Methods §2.2 (L136-L141), §2.5 (L190-L193),

Results §3.3 (L260-L262),

Discussion (L482-L497)

Second, the Discussion emphasizes possible viral persistence and immune-mediated tissue injury in immune-privileged sites. However, no virological testing (e.g., viral RNA or antigen detection) or immunophenotyping was conducted. This gap should be acknowledged more directly, and the pathogenetic hypotheses should be framed as speculative, pending future mechanistic studies.

We agree and have revised the Abstract (Interpretation), Results (§3.3), and Discussion to explicitly acknowledge that we did not perform virological testing or immunophenotyping, and that any pathogenetic interpretations (e.g., antigen persistence or immune-mediated injury) are speculative. We now describe these as hypothesis-generating signals and outline concrete future mechanistic work (targeted virological assays of immune-privileged compartments where ethically feasible, longitudinal imaging/ophthalmic evaluations, and deep immunophenotyping of cryopreserved PBMCs). We also added a strengthened Limitations paragraph reiterating these points.

Where edited:

Abstract (L43-L45)

Results §3.3 (L280-L282),

Discussion (L457-L459) and (L489-493)

Third, some of the observed abnormalities, such as albumin decline and reduced mean platelet volume, are known to be age-associated. Although age-matching was performed, the potential confounding effect of aging remains difficult to disentangle from SUDV-related sequelae. It would be helpful to clarify whether interaction or stratified analyses were performed to address this, and if not, the authors should explicitly acknowledge this limitation.
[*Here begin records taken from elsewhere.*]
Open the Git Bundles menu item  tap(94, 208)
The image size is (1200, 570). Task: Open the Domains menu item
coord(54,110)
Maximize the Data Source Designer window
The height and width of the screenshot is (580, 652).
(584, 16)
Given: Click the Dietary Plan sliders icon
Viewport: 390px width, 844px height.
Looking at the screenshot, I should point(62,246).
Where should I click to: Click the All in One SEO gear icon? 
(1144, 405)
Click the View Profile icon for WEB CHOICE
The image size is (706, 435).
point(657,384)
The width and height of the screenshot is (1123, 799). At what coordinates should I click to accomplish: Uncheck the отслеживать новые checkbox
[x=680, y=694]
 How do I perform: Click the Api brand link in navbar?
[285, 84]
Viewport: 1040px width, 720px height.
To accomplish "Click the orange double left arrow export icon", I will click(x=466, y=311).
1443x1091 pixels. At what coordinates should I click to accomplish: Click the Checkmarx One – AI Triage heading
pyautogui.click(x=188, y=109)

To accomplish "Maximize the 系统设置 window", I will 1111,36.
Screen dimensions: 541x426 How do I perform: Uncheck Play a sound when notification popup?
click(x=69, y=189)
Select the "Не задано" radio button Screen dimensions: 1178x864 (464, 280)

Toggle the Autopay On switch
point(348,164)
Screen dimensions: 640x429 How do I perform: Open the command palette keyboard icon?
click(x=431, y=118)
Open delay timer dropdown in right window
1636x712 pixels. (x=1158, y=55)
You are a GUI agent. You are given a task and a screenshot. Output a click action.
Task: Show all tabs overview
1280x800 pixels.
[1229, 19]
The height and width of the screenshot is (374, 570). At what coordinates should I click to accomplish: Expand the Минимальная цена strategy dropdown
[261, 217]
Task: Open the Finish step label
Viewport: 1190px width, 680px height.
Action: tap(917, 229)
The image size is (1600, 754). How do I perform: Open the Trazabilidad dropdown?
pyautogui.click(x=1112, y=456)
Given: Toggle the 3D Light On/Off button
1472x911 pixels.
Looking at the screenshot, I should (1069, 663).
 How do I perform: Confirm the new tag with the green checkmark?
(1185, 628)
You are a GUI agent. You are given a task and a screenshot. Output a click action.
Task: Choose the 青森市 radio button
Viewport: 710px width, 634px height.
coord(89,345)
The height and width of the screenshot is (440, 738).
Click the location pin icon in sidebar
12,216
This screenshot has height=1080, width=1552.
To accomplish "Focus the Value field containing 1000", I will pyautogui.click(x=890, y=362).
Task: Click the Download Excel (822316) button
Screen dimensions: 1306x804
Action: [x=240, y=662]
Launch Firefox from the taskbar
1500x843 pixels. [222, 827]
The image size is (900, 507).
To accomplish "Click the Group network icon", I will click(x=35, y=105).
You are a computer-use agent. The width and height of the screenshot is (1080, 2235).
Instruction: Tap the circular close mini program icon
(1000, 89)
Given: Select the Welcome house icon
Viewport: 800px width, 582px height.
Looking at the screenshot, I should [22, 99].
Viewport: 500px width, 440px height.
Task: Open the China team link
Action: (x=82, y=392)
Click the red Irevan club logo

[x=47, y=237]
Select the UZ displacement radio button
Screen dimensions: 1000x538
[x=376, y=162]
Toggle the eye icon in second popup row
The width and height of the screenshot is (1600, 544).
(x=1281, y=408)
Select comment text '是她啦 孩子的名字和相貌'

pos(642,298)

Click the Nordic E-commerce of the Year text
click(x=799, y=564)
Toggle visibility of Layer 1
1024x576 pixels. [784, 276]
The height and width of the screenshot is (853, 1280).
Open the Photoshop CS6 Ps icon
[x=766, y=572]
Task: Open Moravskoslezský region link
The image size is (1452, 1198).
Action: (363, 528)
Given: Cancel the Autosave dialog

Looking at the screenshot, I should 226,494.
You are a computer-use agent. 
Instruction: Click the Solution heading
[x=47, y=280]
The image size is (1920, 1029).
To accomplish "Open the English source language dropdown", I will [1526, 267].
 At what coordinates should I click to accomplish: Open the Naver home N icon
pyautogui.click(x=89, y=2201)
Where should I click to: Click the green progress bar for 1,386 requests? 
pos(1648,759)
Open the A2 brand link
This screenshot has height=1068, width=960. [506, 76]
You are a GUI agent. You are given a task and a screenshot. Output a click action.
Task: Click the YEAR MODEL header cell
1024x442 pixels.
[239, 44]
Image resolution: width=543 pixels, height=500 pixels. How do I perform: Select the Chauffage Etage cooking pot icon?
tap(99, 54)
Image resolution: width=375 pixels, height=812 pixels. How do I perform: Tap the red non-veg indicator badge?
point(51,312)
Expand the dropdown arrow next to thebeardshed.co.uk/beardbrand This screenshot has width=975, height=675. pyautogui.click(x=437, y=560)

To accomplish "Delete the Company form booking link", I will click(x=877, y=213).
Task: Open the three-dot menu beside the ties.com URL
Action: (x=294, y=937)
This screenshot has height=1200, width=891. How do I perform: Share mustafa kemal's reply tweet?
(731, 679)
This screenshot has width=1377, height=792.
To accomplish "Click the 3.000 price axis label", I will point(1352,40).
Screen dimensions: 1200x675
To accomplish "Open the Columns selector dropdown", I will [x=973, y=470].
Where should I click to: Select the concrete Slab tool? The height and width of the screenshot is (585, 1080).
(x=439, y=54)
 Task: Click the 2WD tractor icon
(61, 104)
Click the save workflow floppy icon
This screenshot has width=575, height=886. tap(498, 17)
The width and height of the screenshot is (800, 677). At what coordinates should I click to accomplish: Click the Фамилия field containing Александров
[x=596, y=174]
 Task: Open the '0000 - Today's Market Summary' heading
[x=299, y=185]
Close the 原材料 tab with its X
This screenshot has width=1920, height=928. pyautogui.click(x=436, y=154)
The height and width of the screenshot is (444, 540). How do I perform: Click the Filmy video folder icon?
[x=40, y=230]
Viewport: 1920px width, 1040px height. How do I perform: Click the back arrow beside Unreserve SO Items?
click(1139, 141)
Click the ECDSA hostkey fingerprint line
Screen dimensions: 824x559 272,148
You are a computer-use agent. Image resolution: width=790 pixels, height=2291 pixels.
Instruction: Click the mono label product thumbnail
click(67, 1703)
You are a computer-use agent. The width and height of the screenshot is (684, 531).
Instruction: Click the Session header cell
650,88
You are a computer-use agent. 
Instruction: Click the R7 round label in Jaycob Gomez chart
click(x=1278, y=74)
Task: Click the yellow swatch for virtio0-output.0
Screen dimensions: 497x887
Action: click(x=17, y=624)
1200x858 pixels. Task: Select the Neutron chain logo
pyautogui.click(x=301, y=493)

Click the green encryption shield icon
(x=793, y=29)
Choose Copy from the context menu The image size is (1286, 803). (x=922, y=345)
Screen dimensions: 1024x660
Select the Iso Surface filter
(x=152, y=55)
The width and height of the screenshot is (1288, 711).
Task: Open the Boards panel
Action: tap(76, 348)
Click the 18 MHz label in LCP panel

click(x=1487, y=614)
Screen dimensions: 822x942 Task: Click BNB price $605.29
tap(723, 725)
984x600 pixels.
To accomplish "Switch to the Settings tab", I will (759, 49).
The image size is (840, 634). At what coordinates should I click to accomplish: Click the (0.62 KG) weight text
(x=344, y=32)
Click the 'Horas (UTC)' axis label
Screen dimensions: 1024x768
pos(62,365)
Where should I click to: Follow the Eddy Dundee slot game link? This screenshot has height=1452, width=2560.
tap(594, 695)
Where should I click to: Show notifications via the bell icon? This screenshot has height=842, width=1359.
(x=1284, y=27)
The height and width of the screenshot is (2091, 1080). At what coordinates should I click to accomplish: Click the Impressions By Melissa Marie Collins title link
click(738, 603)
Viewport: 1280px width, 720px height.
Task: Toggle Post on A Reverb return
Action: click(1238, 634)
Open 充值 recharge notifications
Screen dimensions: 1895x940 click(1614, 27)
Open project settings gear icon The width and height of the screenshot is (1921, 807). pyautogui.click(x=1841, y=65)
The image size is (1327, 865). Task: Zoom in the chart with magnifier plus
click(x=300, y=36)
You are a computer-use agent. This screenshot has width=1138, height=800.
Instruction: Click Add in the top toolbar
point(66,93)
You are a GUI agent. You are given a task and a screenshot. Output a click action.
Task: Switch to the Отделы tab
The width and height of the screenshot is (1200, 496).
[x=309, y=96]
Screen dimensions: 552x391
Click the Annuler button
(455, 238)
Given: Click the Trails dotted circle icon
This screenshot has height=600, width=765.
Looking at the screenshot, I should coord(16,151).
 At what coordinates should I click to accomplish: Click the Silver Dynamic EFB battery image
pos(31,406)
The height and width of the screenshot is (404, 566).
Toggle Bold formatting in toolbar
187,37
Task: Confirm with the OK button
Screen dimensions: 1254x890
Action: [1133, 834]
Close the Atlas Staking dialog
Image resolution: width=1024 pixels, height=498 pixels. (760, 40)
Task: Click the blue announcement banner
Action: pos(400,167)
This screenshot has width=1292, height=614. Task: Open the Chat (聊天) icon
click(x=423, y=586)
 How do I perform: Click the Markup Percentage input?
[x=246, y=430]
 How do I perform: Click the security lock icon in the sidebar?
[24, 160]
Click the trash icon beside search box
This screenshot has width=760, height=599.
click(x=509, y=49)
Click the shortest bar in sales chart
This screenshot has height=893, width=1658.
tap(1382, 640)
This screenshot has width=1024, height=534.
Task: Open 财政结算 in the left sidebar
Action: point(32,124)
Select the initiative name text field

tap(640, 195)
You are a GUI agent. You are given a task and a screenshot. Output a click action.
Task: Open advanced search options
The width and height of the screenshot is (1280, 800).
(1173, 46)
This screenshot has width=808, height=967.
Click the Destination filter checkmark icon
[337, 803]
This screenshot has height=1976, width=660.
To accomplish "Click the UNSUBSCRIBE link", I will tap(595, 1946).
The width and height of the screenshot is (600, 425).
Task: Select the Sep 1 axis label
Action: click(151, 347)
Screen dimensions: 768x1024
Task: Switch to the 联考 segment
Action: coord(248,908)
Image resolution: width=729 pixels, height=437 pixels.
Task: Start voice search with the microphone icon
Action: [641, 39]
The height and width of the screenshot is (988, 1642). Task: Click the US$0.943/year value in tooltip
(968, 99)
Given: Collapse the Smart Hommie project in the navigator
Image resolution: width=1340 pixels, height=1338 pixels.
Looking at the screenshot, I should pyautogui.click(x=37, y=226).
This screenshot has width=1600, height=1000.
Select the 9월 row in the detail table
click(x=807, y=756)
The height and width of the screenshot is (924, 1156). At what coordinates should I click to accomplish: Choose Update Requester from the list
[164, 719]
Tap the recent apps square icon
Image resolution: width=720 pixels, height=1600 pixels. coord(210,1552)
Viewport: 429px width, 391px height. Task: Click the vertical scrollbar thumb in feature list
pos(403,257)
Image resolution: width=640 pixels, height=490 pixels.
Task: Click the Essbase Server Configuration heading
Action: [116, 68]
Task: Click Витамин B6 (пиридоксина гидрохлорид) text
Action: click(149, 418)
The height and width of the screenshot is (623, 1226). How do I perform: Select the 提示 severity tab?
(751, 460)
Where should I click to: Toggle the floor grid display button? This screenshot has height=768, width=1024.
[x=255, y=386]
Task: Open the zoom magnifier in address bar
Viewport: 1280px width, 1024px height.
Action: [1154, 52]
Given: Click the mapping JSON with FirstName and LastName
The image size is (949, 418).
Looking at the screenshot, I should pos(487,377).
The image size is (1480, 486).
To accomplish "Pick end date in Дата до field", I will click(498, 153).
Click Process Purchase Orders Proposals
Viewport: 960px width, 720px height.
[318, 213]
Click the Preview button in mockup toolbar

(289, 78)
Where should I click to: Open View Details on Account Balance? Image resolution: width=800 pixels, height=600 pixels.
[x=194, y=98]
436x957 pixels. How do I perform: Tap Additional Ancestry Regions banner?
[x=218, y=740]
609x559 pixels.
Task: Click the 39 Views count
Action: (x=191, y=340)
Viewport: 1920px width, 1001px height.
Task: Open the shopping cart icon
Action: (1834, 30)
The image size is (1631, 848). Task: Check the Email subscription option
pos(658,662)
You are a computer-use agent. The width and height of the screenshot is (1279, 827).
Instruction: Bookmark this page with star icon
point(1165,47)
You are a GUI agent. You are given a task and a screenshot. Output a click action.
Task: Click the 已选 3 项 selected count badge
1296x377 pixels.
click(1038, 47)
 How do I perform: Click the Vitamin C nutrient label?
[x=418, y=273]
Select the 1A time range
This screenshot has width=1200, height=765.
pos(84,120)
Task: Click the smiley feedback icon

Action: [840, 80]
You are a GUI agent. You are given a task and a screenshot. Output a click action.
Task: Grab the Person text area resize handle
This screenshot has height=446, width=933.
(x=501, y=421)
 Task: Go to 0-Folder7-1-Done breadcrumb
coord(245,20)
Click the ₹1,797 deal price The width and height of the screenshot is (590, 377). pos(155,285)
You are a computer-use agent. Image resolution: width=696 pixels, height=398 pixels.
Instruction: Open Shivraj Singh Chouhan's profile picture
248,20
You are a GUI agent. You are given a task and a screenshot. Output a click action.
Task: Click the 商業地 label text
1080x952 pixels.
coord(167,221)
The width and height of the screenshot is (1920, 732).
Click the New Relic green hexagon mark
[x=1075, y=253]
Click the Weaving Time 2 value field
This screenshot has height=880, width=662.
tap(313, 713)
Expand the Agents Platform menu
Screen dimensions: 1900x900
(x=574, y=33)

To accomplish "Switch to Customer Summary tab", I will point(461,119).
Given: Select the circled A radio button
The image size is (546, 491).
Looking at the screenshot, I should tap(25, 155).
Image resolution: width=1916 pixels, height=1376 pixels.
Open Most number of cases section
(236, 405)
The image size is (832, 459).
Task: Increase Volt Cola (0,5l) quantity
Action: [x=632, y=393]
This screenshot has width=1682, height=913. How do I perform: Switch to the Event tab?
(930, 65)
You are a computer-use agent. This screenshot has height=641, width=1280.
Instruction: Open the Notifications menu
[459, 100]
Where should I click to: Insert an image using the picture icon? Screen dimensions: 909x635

Thank you. We addressed age in three ways: (i) group-level age-matching at enrolment; (ii) age-adjusted partial Spearman correlations for all vital-sign–laboratory pairs; and (iii) sensitivity summaries showing that age adjustment produced minimal change (all previously significant correlations retained; mean |Δr|≈0.02). We have now made this more explicit in the Methods and Results, and we added a new Figure 4C (raw vs age-adjusted r). We did not perform formal group×age interaction tests or age-stratified comparisons due to limited power and risk of unstable estimates; this is now stated plainly in the Limitations.

Where edited:

Methods §2.5 (L194-L198)

Results §3.4 (L339-L343),

Discussion (L509-512)

Thank you for this helpful suggestion. We have now contextualised our survivor cohort against the broader 2000–2001 Gulu SUDV outbreak and clarified potential sources of survivor bias.

Where edited:

Methods §2.1 (L114-L122)

We thank the reviewer for highlighting that terms such as “subclinical phenotype” and “latent immunopathological signatures” could be difficult for non‑specialist readers. We agree and have revised the manuscript to use plainer, explanatory language and to define these concepts at the first relevant mention. We harmonized wording so that references to “subclinical” effects consistently use the same plain‑language definition.

We believe these changes improve accessibility without sacrificing scientific precision. We appreciate the reviewer’s suggestion.

Summary of changes:

1) Replaced jargon with plain language:

“latent immunopathological signatures” → “subtle immune-related changes detectable only on laboratory testing” (Introduction; see line numbers 95; Methods §2.3 L153 ).
“subclinical phenotype” → “pattern of mild, symptom‑free laboratory changes”

(Results 3.4 and Results 3.4; see line number 354

Discussion; see line numbers 460).

Round 2

Reviewer 1 Report

Comments and Suggestions for Authors

The authors have addressed my questions and I think their edits have greatly improved the manuscript.

Reviewer 2 Report

Comments and Suggestions for Authors

All my comments have been addressed.